The Home Office's guidelines on prison sentences
According to the Home Office this is the procedure for how prisoners serve sentences longer than a year:
- Sentences are partly served in prison and partly in the community under probation service supervision
- The Parole Board (part of the Home Office) sets conditions on the prisoner's release about what he or she can and cannot do
- Standard conditions include living at a set address, not taking paid work without probation service approval, being well-behaved and not committing further offences
- Other conditions can be added depending on how probation officers assess the prisoner's propensity to commit crimes
- The board can recall the prisoner to serve the remainder of the sentence if he or she breaks one or more of the release conditions. A judge can recall the prisoner if he or she is convicted of a new crime.
Abolition of all prisons is 'the way forward'
Dr Paul Mason is an expert in crime and punishment at Cardiff University, editor of the Journal For Crime, Conflict And Media Culture, and a founder member of the No More Prison pressure group, which calls for the abolition of prisons as a sentencing tool.
He said: "The No More Prison group is relatively new, and we are set up to challenge the whole nature of prison. We are a prison abolition group, made up of academics, people who work in prisons and some ex-offenders as well.
"We want to bring to the public attention that prison is not something that works - it's a brutal and abusive place that just commits damage to people.
"Prison has been normalised as a form of punishment.
"We are committed to its abolition and think it's fundamentally flawed."
Dr Mason acknowledges his views are opposed by many, due to fears over high-profile prisoners, such as murderers and rapists. But he says they are a very small minority of inmates.
He said: "Yes, we have to do something with people who are a danger to society, and those people need to be treated for the clear mental problems and psychological difficulties they have.
"But what we would not do is put them in a cell every day for 20 years and hope that would deter people. The idea that prison works is a myth.
"Yes, there are some people who are a danger to society, and we would probably expect to have a handful of people who would remain in a secure place undergoing forms of treatment and having to face up to what they have done.
"But the idea that the argument over prison should start with the rapists and serial killers is wrong."
Views from the House
The region's MPs also voiced concerns over issues raised by the case.
Labour Selby MP John Grogan said: "I think what the public wants to see is that the guilty pay fully for their crimes, but the innocent be exonerated by our judicial system. There really can be no half way house and, although this case does involve someone who has in the past been convicted of a serious offence, it does raise some important questions."

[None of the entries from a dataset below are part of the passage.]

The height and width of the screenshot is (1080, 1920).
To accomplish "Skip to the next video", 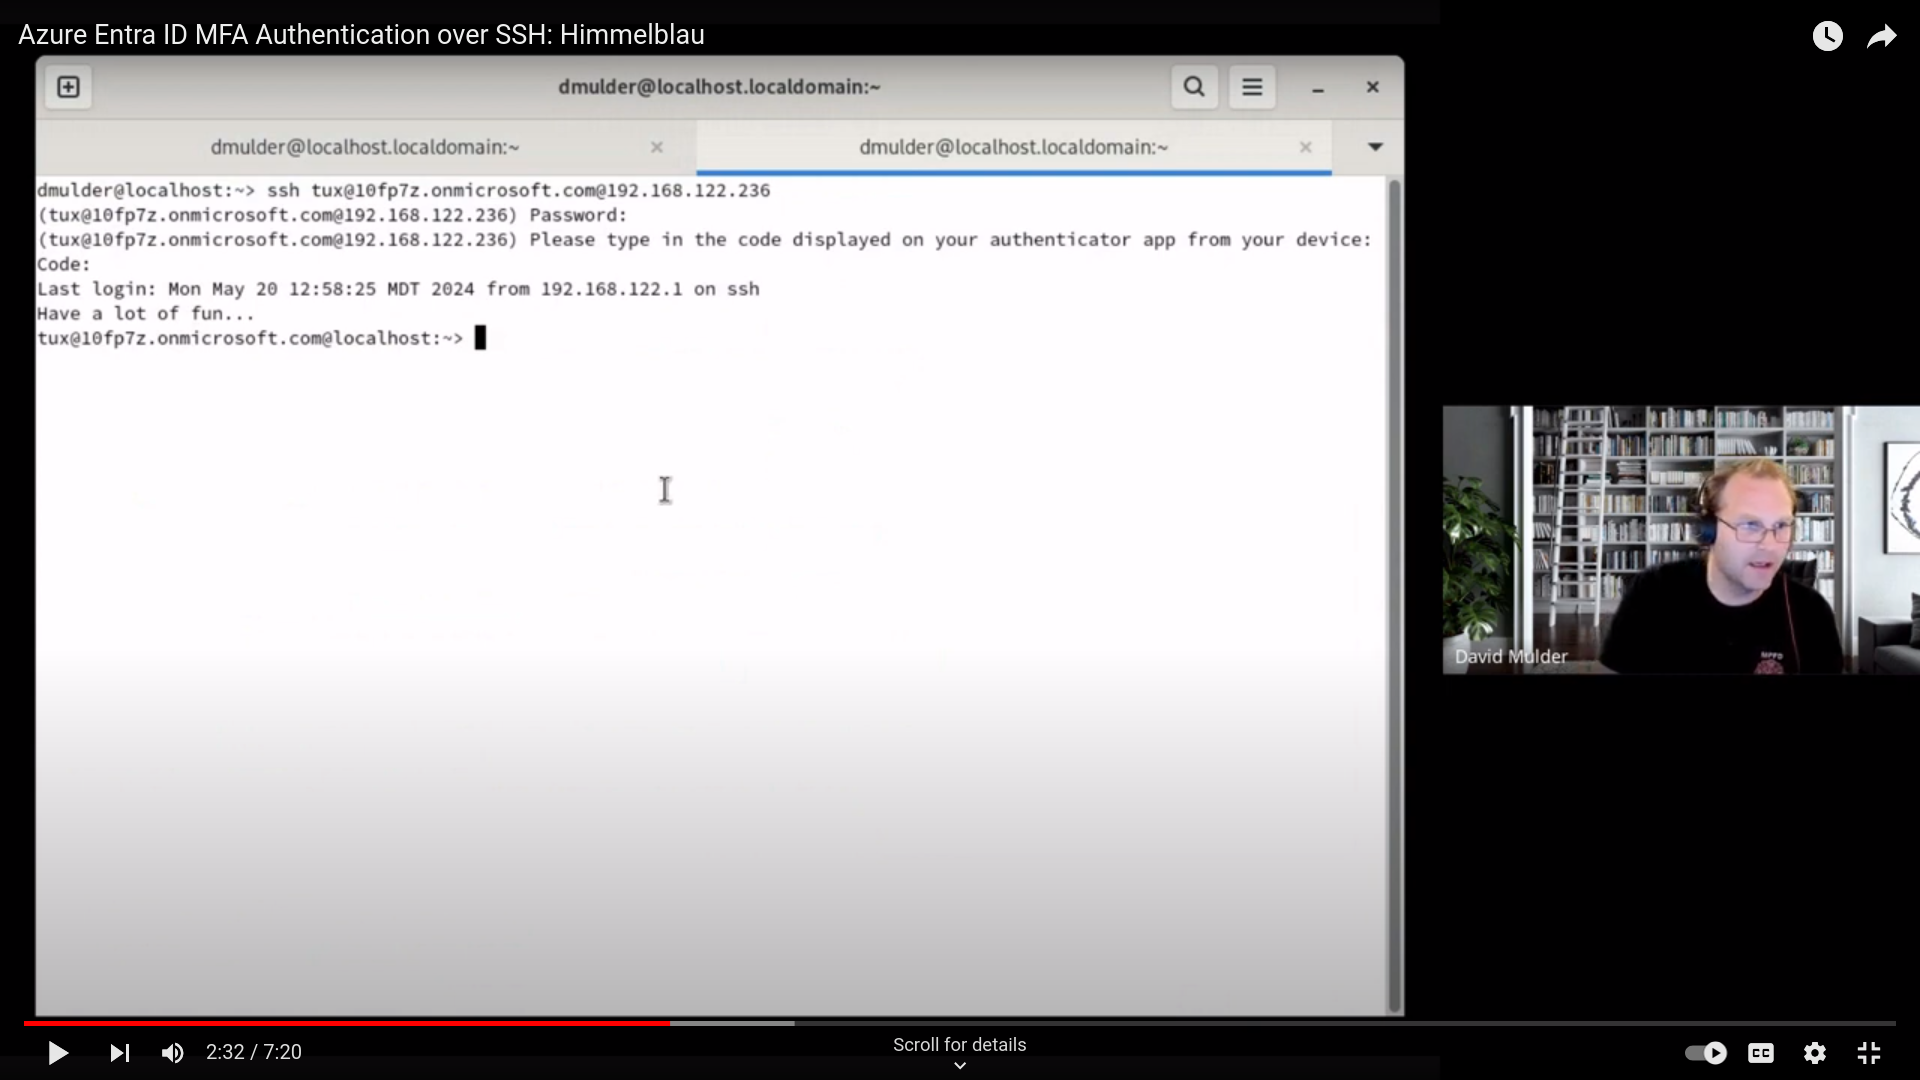I will click(119, 1053).

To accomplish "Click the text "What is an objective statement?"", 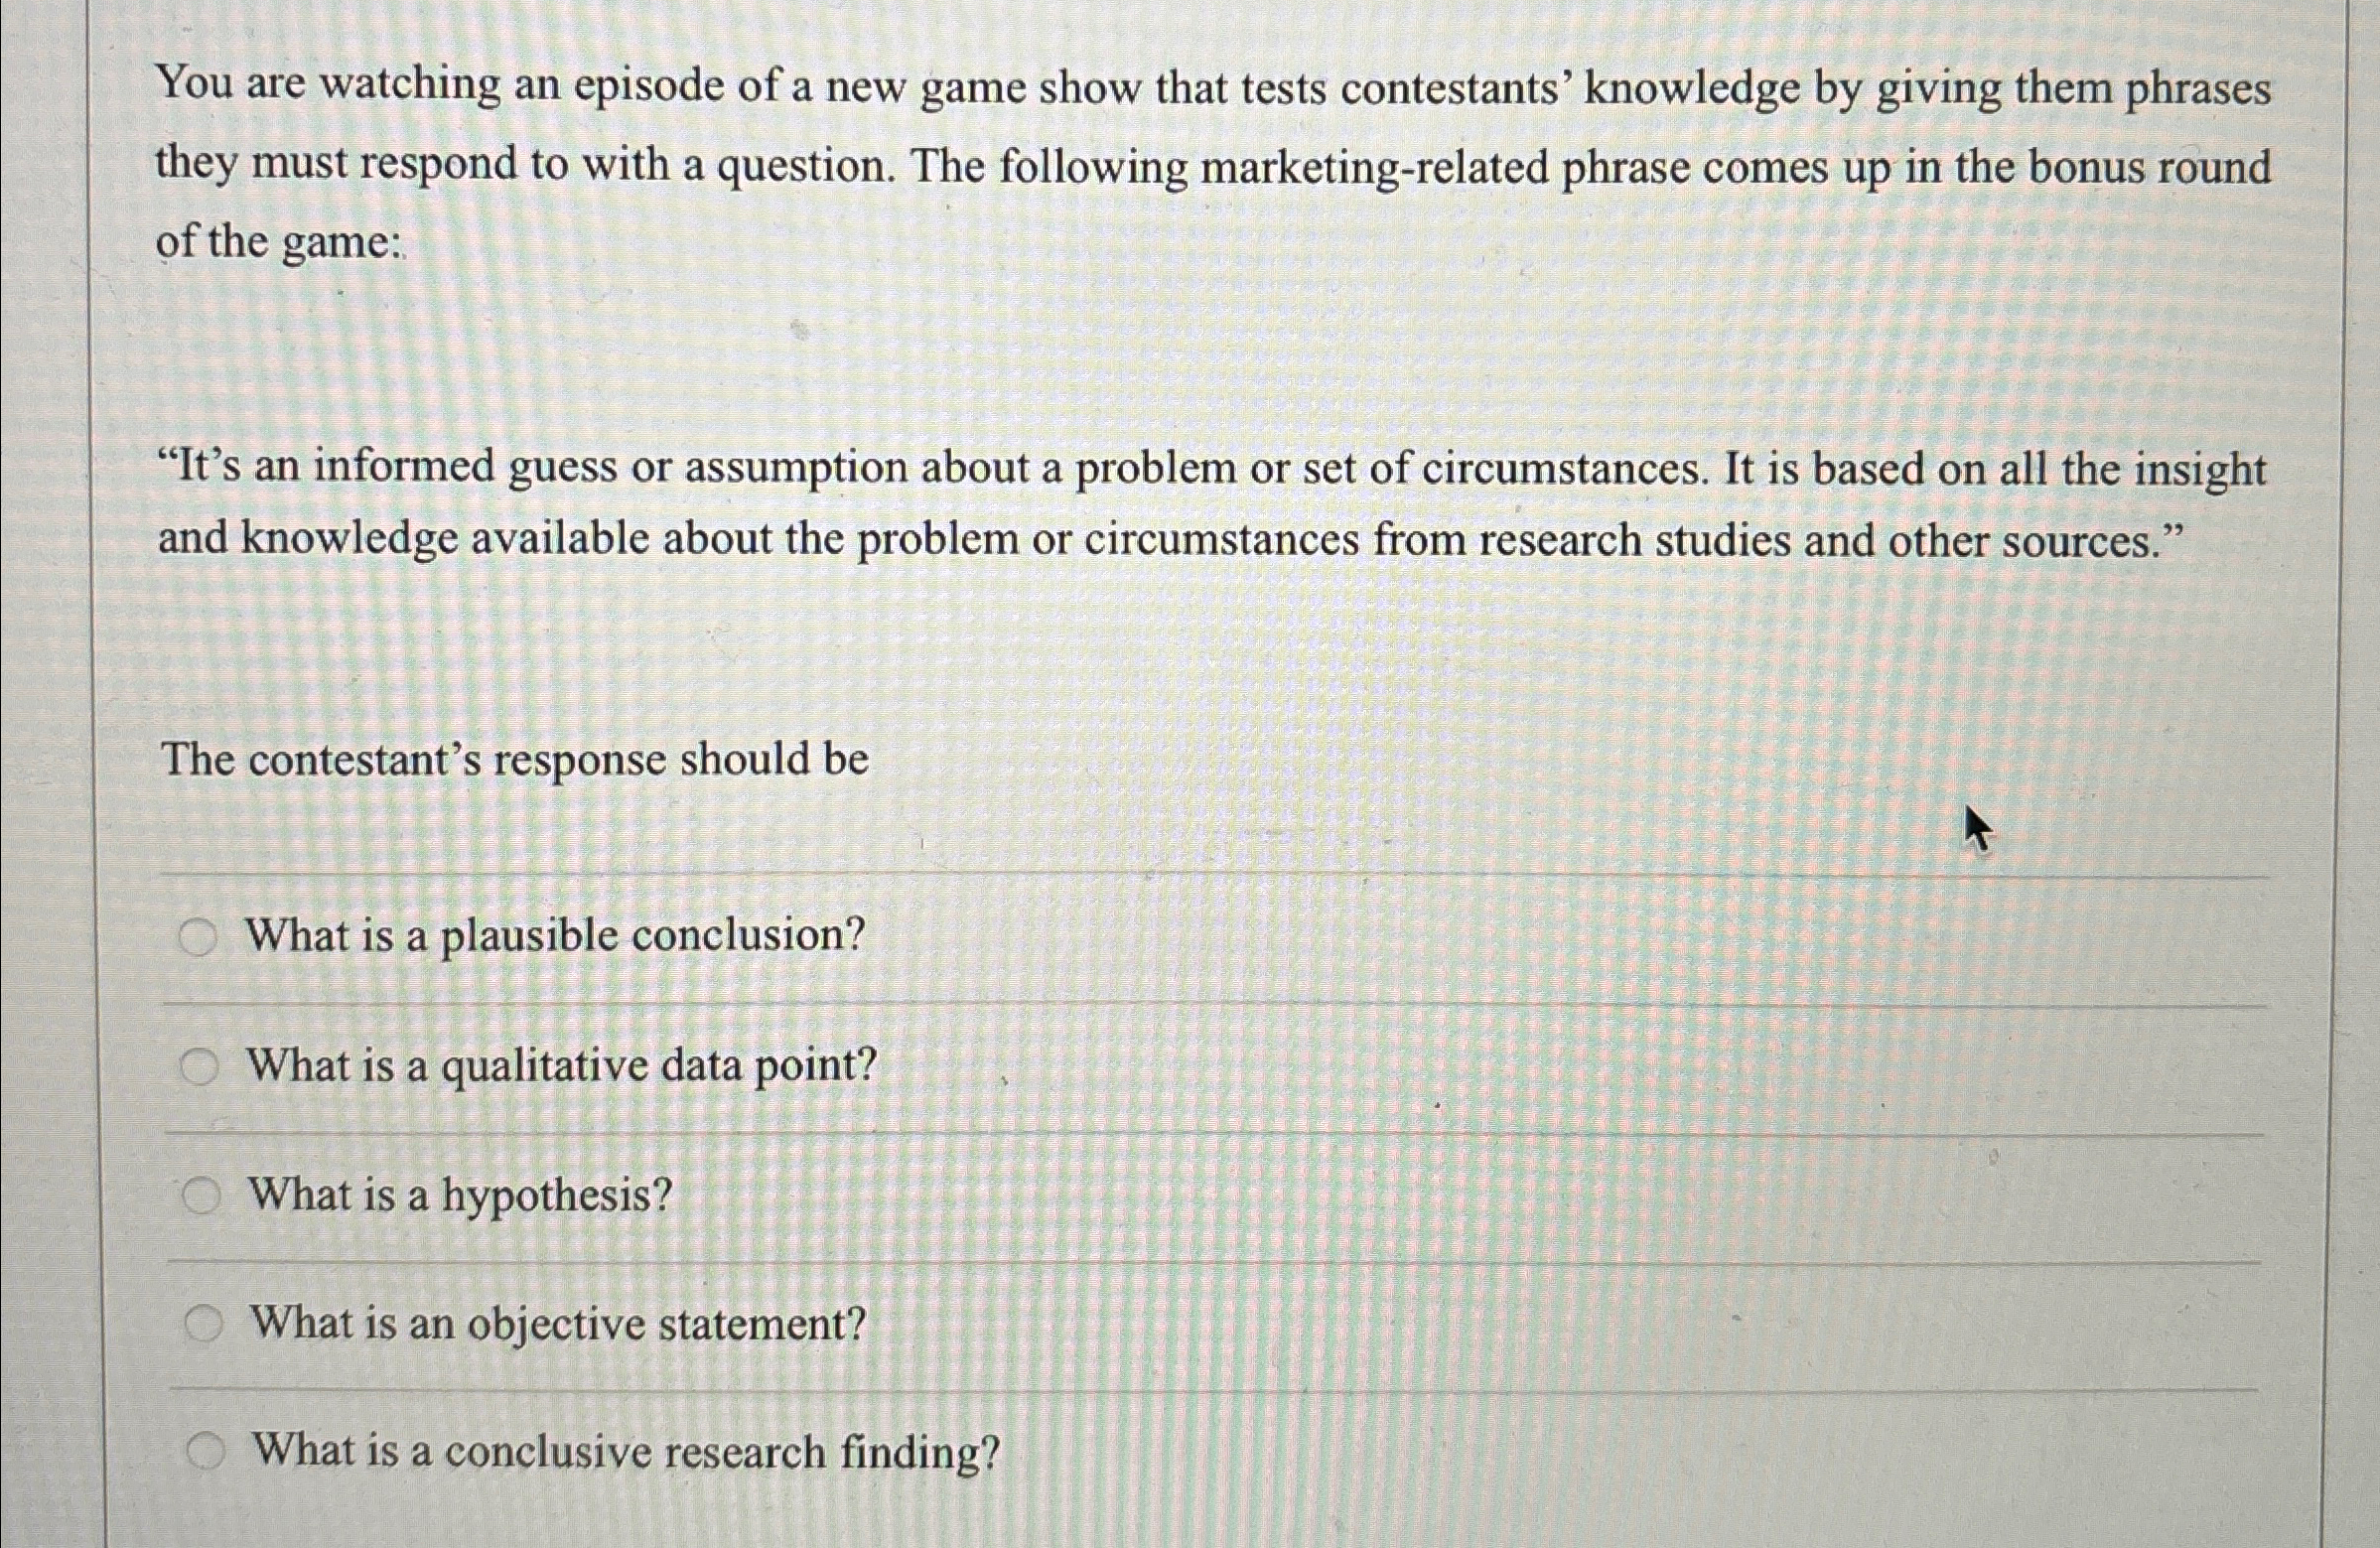I will coord(553,1322).
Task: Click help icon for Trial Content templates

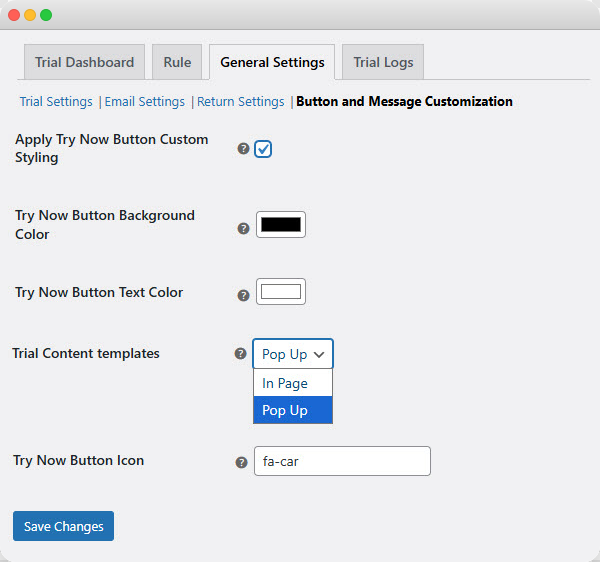Action: (240, 354)
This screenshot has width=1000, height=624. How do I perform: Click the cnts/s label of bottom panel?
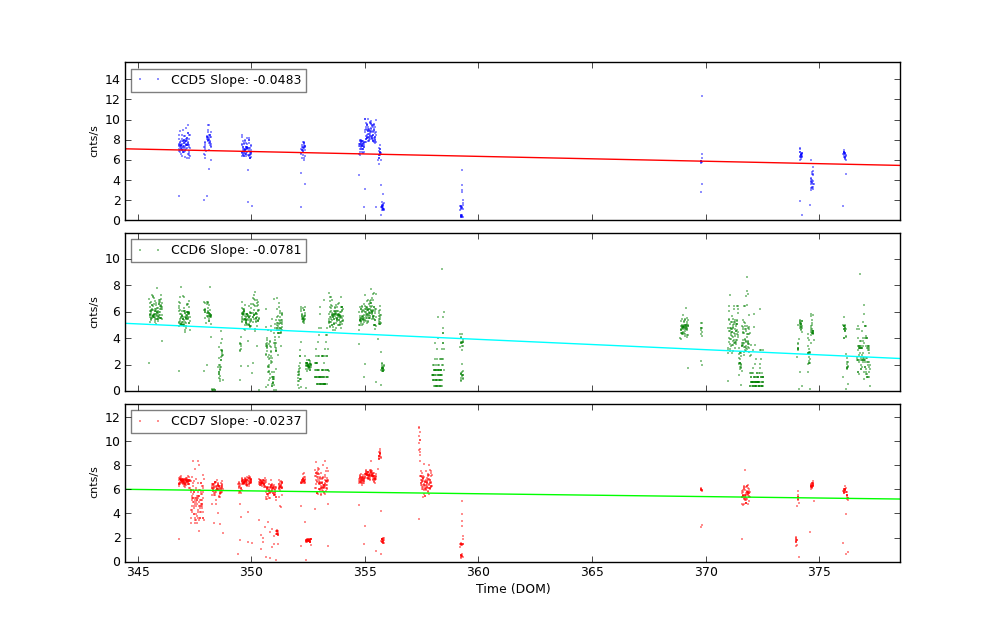pos(95,483)
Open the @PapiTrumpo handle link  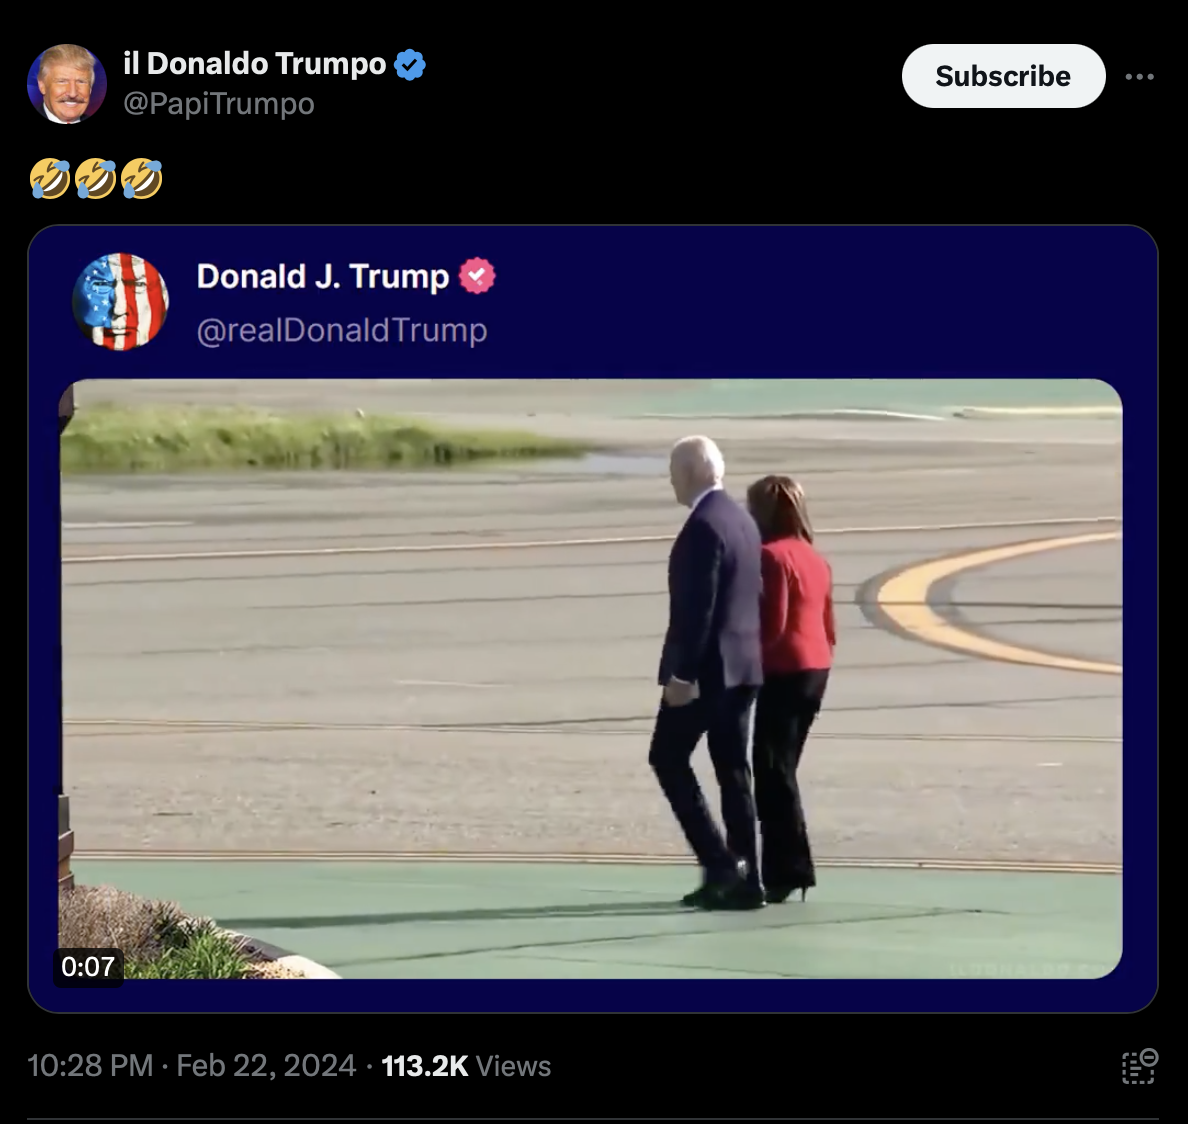click(x=219, y=104)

Tory MP for Ryedale John Greenway said: "It would be wrong to comment on this
particular case, but I do think the public's confidence in the system of assessment before people are released needs to be restored because in recent months there have been a lot of appalling crimes committed when people have been released on licence."
Labour MP for the City of York, Hugh Bayley, declined to comment without having prior knowledge of the case, while Anne McIntosh, Conservative MP for the Vale of York, was unavailable.